When you watch an ecosystem for long enough, you start to see not just the commonplace but also the rare. You move from the messiness of an unknown system to the order of system well-comprehended; only then can you spot those unpredictable bolts of lightning (literal or metaphorical) with the power to shake up everything. For the Grants, the first of these bolts was a drought in 1985.

They had already seen the aftermath of a drought in 1977. Plants stopped producing new seeds, but the existing seeds kept getting eaten by finches. As the dry spell continued, the birds depleted the island’s supply of small soft seeds. Small birds with small beaks that were incapable of feeding on large, hard seeds soon starved to death. Eighty-five per cent of the adults in the population died; only one of 388 chicks survived. The survivors were big with robust beaks, who lived because they could crack open the harder seeds that had remained uneaten.

In this climatic carnage, the Grants saw evidence in real time for evolution by natural selection — the finches evolved bigger beaks. At this point, they could have been satisfied that they’d understood the effects of drought on finch beaks, and called it a day. But they persisted.

And it’s good they did, because the effect of drought in 1985, on the same finch species living on the same island, was entirely different. This time, smaller birds with the pointiest beaks were more likely to survive than large birds with large beaks. What changed? In between the two droughts, the world experienced an El Niño event, much like what we’re undergoing this year, minus some global warming. The 1982 El Niño brought to the Galapagos over 50 times as much rain as had fallen during the 1977 drought. Vines and shrubs that produce small soft seeds thrived, smothering the plants that bear bigger, tougher seeds. So when the next drought rolled around, many more of the seeds available to the finches were small and soft, and the small, pointy-beaked birds did just fine.
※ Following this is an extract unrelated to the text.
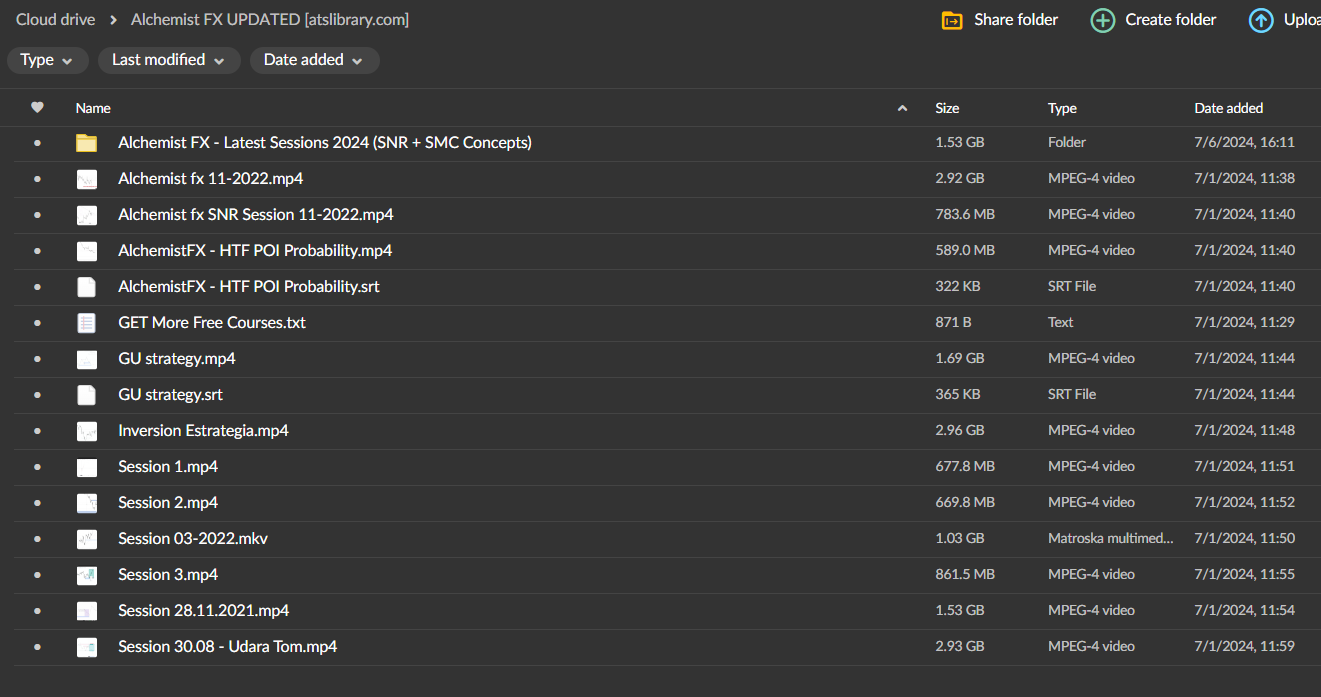Click the GET More Free Courses text file icon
This complete reversal in how the beaks changed shape in response to drought proves that the natural world is messy. The Grants’ ability to understand the reversal proves the value of long-term studies of nature. As the Grants put it in their book 40 Years of Evolution , “if we had stopped before [1982, the El Niño year], after the 10th field season, we could have concluded, incorrectly, that droughts invariably select for large body and beak size.” But, because “long-term processes require long-term study”, they didn’t stop.

And while most of us don’t have the luxury of returning each year to a Pacific island to study birds named after the forefather of evolutionary biology, we do all have plants and animals in our gardens and on our streets that we can pay attention to. So if the last two years of Creature Feature haven’t convinced you that any organism can be interesting, let’s switch things up. Pick just one organism, and in the months ahead, look at it closely. Look for changes — across days, across seasons. Maybe you’ll start to make sense of this organism’s life, like I’m trying to do in my PhD. Not quite 40 years, but it’ll be a start. We can exchange notes when I’m back.